Ausgabe vom 5. Juni 2009

Linz (OTS) - Auf eines ist Verlass: Geht es irgendwo gegen die Bauern, dann sind mit Sicherheit die Sozialisten mit von der Partie. Beispiele gefällig?
Der rote EU-Spitzenkandidat Hannes Swoboda nennt das EU-Budget zu landwirtschaftslastig. Was er als "Umstrukturierung" umschreibt, heißt im Klartext: Weniger Geld für die heimischen bäuerlichen Familienbetriebe. Die Haider-SPÖ in OÖ wiederum stürzt sich begierig auf den Verdacht, holländische Milch könnte in einer heimischen Käserei gelandet sein. Dass die Sache längst geklärt war, kümmerte die Genossen wenig. Hauptsache, man kann die Bauern anpatzen (siehe Seite 11).
Faktum ist: Ohne Bauern ist es insbesondere um den ländlichen Raum schlecht bestellt.
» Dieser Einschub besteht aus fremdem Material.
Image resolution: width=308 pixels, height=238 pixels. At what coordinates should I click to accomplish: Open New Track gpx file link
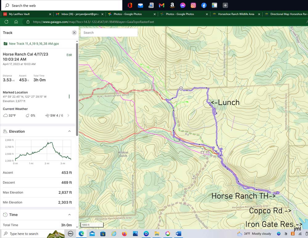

Jede dritte Gemeinde in Oberösterreich kämpft mit dem Problem der Abwanderung, Maßnahmen dagegen haben daher in der Landespolitik hohe Priorität. Eine dieser Maßnahmen ist ganz gewiss die Sicherung der bäuerlichen Existenz. Immerhin jeder achte Arbeitsplatz in Österreich hängt direkt oder indirekt von den land-und forstwirtschaftlichen Betrieben ab. Wenn die SPÖ daher den Bauern das Geld neidet, das ihnen auch die EU zugesteht, dann leistet sie der Ausdünnung des ländlichen Raumes Vorschub.